Exercise: Copy the entries exactly, through the "Click the race" line.

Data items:
◆ ◆ ◆ ◆ ◆ ◆ ◆

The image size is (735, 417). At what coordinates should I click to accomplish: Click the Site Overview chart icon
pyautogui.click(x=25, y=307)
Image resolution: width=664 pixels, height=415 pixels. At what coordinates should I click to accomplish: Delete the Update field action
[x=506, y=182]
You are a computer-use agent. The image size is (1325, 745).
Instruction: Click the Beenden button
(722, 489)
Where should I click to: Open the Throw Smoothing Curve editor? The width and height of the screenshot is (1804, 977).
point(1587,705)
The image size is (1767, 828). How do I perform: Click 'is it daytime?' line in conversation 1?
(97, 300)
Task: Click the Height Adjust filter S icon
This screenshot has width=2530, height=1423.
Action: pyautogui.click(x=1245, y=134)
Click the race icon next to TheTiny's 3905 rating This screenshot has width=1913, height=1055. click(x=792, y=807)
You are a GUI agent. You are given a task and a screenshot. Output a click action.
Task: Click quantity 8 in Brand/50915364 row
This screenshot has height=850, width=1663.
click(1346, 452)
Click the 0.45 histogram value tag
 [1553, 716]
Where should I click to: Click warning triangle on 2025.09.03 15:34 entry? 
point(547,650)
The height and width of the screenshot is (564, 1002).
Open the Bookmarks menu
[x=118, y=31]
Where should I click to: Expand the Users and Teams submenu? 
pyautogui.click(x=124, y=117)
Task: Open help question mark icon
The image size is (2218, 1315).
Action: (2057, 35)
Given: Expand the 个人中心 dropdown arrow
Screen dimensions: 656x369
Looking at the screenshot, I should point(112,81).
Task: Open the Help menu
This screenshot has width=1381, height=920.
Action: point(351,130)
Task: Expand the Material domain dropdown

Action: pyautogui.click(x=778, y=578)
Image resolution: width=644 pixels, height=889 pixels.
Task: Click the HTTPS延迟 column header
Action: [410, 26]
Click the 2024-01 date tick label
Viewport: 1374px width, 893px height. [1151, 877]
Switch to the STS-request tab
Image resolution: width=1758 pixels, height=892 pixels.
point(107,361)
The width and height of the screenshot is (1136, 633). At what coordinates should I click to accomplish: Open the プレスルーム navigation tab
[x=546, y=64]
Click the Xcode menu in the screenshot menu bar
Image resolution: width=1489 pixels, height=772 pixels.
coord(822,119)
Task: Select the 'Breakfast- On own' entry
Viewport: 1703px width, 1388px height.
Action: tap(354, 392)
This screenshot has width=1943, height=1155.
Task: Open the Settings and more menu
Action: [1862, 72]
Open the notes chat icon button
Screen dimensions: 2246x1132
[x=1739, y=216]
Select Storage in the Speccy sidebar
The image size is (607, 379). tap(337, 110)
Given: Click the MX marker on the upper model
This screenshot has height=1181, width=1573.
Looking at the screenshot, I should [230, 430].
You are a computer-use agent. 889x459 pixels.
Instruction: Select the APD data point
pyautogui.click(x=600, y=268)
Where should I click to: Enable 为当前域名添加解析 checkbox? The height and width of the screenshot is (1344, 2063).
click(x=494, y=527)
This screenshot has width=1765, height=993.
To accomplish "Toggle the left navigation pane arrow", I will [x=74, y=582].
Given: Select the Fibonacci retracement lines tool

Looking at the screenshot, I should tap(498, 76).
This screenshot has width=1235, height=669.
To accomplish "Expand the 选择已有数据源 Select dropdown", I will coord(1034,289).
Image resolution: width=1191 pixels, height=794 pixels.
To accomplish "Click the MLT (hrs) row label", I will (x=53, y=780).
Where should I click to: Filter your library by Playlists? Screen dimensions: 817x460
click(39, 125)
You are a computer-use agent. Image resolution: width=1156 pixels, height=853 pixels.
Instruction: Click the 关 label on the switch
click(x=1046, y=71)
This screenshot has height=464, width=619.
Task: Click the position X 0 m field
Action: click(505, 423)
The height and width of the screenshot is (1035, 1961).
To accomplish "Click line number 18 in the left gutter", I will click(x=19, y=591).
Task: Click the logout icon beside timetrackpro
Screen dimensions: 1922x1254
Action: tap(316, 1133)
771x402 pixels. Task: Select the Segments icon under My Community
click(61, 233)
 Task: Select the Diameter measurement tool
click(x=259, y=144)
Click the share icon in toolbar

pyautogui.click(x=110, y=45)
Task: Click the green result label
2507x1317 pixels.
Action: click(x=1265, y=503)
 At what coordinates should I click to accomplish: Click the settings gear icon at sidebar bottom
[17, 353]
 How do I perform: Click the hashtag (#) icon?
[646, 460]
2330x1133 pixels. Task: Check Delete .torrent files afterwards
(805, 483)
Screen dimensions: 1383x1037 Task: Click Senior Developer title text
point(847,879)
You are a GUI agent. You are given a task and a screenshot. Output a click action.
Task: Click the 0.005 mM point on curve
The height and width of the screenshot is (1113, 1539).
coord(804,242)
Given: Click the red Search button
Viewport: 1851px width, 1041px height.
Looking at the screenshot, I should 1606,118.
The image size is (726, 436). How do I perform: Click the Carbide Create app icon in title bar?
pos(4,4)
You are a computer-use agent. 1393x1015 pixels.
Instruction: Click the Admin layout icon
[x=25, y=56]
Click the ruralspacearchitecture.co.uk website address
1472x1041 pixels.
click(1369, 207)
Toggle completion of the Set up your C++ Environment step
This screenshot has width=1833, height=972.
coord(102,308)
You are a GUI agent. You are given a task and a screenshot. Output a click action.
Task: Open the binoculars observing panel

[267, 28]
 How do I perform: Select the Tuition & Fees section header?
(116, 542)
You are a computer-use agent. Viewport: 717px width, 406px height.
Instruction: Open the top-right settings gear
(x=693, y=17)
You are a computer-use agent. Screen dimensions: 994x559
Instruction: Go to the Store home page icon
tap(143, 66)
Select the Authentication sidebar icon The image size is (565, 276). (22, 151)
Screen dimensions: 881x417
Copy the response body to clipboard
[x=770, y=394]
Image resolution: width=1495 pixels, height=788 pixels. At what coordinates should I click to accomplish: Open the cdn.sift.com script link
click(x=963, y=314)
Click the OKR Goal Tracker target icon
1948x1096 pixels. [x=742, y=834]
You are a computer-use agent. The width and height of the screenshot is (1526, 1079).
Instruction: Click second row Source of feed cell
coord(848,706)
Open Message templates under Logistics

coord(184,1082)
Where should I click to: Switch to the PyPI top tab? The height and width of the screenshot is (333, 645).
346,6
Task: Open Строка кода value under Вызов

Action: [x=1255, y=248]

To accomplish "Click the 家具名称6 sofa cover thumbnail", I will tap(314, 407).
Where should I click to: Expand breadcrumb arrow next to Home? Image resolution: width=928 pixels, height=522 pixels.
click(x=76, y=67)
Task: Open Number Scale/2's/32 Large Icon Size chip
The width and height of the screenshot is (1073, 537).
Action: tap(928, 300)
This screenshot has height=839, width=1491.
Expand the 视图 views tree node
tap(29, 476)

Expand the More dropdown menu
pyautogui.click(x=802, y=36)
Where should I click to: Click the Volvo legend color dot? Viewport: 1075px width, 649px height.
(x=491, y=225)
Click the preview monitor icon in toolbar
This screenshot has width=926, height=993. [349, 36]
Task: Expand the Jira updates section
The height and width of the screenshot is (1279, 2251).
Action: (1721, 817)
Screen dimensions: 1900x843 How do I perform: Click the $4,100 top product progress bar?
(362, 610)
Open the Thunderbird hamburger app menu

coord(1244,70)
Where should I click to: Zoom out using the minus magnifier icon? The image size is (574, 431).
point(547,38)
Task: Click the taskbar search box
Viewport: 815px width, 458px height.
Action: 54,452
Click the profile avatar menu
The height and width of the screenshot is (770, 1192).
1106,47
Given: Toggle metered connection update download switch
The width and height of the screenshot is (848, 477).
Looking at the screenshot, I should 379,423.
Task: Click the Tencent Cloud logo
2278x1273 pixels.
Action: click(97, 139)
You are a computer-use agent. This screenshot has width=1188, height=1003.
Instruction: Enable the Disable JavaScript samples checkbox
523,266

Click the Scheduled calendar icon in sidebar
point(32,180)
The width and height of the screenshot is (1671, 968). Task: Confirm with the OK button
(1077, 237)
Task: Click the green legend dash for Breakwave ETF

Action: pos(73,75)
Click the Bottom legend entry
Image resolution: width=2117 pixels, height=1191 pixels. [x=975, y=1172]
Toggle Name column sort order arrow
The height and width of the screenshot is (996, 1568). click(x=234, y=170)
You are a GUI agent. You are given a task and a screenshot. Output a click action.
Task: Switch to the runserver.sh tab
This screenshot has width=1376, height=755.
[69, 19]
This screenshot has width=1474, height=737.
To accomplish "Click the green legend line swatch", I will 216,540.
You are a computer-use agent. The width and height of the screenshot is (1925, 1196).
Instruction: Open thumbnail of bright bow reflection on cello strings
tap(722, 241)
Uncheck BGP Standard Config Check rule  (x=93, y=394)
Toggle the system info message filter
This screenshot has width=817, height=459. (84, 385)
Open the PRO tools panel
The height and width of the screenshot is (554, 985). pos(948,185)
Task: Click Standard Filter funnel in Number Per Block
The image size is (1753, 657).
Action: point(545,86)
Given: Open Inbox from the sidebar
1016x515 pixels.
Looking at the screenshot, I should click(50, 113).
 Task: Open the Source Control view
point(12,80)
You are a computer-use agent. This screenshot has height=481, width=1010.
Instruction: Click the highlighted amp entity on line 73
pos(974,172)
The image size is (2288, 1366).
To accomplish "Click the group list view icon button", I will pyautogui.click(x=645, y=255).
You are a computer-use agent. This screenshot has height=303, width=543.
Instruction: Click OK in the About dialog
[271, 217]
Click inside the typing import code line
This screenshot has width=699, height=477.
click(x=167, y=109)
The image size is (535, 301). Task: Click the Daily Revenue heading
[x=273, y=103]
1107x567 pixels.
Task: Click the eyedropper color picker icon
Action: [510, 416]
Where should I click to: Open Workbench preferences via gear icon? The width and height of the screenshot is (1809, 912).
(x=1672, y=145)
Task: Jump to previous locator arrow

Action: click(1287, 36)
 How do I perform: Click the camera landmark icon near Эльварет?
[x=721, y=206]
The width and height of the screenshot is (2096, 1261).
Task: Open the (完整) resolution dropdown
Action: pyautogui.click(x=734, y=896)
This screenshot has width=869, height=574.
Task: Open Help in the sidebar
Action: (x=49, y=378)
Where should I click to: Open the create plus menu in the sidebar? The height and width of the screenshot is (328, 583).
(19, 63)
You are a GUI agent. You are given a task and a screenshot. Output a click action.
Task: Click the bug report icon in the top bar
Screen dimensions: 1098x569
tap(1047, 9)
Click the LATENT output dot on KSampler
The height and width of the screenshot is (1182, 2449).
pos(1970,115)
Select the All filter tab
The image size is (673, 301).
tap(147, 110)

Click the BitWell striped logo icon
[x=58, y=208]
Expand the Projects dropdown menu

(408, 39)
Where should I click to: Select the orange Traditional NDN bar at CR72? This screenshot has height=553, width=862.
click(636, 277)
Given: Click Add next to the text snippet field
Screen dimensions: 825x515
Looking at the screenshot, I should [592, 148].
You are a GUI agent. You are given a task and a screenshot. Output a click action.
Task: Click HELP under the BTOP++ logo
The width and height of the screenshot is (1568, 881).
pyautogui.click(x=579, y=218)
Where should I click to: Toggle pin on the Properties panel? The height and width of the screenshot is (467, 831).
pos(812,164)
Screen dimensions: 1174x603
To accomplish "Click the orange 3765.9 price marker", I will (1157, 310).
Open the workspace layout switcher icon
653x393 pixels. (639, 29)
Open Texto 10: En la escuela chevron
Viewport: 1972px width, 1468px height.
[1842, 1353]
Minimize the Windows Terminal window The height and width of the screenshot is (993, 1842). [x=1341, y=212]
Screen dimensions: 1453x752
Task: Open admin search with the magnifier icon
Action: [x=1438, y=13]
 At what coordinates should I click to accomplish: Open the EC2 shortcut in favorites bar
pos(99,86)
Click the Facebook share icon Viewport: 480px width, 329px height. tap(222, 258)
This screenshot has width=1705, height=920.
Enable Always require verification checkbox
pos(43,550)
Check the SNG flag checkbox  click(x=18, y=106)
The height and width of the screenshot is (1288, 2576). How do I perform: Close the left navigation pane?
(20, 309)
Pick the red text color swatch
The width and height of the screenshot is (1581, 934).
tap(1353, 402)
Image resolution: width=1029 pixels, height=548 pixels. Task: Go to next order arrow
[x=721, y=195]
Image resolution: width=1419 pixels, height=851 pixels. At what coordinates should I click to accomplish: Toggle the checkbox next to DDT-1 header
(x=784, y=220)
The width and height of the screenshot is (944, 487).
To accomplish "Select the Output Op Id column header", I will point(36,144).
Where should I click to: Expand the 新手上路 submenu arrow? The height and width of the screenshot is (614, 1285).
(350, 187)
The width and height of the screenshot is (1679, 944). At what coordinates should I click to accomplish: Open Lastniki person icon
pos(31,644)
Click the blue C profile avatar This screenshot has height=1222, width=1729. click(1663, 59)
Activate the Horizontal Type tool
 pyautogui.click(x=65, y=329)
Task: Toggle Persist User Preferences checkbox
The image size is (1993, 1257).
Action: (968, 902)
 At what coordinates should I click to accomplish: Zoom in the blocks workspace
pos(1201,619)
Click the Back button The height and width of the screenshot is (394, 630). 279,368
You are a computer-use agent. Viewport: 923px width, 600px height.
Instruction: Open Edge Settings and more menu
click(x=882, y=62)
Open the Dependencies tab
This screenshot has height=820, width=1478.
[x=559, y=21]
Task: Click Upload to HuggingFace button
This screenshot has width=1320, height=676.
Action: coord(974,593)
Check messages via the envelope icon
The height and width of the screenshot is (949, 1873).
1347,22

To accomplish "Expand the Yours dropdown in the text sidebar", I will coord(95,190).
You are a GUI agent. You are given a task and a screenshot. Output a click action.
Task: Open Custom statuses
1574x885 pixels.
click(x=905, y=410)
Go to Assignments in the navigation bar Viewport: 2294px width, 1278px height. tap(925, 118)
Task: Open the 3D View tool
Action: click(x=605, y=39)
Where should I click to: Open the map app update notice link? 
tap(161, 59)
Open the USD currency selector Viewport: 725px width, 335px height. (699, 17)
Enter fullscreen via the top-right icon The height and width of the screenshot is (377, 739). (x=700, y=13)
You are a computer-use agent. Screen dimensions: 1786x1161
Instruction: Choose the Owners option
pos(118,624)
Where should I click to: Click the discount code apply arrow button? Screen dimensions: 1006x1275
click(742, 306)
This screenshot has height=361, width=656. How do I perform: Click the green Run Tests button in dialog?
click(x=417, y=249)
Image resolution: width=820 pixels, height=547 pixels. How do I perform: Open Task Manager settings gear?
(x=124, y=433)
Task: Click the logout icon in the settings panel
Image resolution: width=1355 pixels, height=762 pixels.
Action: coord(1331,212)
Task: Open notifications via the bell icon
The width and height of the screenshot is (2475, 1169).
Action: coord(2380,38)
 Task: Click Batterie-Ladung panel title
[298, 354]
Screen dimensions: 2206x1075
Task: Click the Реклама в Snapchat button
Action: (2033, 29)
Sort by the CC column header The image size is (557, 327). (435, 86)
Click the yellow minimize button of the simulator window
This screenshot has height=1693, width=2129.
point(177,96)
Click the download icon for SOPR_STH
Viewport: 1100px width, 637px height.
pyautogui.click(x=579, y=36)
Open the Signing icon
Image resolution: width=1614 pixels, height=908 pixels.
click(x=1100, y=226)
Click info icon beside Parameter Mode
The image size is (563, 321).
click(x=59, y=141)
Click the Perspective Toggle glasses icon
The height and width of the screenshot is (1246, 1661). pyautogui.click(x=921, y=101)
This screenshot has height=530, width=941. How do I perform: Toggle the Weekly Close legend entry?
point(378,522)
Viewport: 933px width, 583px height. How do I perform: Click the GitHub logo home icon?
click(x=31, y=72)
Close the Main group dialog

◆ ◆ ◆ ◆ ◆ ◆ ◆

Answer to this problem:
The image size is (735, 417). At what coordinates should I click to accomplish: Click the Site Overview chart icon
pyautogui.click(x=25, y=307)
Image resolution: width=664 pixels, height=415 pixels. At what coordinates should I click to accomplish: Delete the Update field action
[x=506, y=182]
You are a computer-use agent. The image size is (1325, 745).
Instruction: Click the Beenden button
(722, 489)
Where should I click to: Open the Throw Smoothing Curve editor? The width and height of the screenshot is (1804, 977).
point(1587,705)
The image size is (1767, 828). How do I perform: Click 'is it daytime?' line in conversation 1?
(97, 300)
Task: Click the Height Adjust filter S icon
This screenshot has width=2530, height=1423.
Action: pyautogui.click(x=1245, y=134)
Click the race icon next to TheTiny's 3905 rating This screenshot has width=1913, height=1055. click(x=792, y=807)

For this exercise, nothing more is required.